The always excellent Twitter feed Car Brochure Addict shared this UK-market 1970 Type 3 Fastback and Squareback brochure, though none of the tweets mentioned the part that caught my attention.
For the most part, this seemed like any number of other Volkswagen Type 3 brochures I’ve seen before, touting that these were larger, more luxurious and better-appointed cars than the Beetle, but still with all of the fundamental traits and mechanical design that made the Beetle such a hit--reliable air-cooled engine, rear-engine traction, quality construction, etc.
The Type 3 was the upmarket choice for VW buyers, and included such high-tech stuff as being the first car with an ECU — the “brain box” for the Bosch fuel injection system.
It had all of the little things those lower-class Beetle buyers could only dream of. And that’s exactly why this strange addendum in the brochure struck me as so odd:
Wait, what? The cars have the reverse lights installed, but they’re not actually wired up? You have to buy a special bit of wiring loom to have working reverse lights? What kind of perverse penny-pinching shit is this?
There’s something especially miserable about having a feature right there and visible on the car, but not having it actually be usable. This is especially crazy since this year, 1970, was when the Type 3 got a facelift that included, among other changes, reverse lamps integrated right into the taillight housings.
Here, see for yourself:
You’d think after going to all the trouble to design and injection-mold new lights, you’d actually wire up the whole thing, right? Right?
Think of the poor bastard who bought one of these and took it out into some deep darkness, confident that they now owned a car with a pair of brilliant white reversing lamps, integrated right into the main taillights, ready to light their way behind them at the flick of a gear lever, only to find that when they clunked into R, only inky blackness remained to their rear, mocking them with its impenetrable darkness.
Perhaps they wept.
In America, reverse lamps were legally required by 1967. From what I can tell online, British cars only actually required one reverse lamp for cars registered after 2009! Some sources seem to suggest you can pass your MOT without a reverse lamp! It doesn’t seem they’re actually required in the UK?
Do people in Britain not care what’s behind them? And yet they require rear fog lamps, so I guess people in the UK only care about being seen from behind, but not actually seeing behind them, at least not all cast in a red glow.
It’s strange. I have trouble believing it was somehow cheaper for VW to leave off a bit of wiring and have separate logistics and management and part numbers for a wiring loom sans reverse lights than it was to just make them work on all the cars by default.
Were bulbs and sockets included? It sort of sounds like it, since the note only mentions a “special wiring loom.”
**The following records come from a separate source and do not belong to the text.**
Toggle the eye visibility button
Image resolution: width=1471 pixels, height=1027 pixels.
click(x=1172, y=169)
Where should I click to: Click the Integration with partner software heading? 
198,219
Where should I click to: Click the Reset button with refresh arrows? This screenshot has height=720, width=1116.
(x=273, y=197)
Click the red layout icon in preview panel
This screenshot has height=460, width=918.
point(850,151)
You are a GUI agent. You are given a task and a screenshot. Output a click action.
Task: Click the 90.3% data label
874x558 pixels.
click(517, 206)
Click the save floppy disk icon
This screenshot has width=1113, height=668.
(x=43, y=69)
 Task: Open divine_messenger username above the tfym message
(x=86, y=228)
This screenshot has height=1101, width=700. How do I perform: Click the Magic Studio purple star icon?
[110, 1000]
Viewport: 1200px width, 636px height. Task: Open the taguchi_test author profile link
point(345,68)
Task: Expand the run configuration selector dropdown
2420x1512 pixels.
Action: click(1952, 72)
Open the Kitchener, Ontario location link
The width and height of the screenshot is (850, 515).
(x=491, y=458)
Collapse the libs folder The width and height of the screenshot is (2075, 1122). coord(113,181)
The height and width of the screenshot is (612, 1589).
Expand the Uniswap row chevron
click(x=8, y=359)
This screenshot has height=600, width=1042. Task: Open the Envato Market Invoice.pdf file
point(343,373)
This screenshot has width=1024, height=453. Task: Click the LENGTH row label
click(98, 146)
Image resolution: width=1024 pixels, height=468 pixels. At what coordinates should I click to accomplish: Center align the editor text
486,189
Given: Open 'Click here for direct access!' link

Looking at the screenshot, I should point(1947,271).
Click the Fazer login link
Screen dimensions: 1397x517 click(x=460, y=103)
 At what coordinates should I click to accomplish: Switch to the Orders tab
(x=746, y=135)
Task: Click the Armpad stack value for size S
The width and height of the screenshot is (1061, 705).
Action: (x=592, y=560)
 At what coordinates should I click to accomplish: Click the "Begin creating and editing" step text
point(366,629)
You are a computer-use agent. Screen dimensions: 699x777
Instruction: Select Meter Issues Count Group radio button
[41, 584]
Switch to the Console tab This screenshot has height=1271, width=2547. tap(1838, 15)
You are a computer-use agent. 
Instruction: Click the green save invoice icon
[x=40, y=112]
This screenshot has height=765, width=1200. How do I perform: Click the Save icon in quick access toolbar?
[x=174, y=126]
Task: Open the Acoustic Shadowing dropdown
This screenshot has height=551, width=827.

I reached out to VW, but they were baffled as well, as whoever’s idea this was is likely long dead and even more British. So far this is the only time I’ve encountered an annotation like this, and it seems to be a stickered afterthought, which makes me suspect it was very regional.
If anyone has any ideas about this, or knows of other cars that pulled this cheapskate, save-three-feet-of-wire bait-and-switch, I’d love to hear it!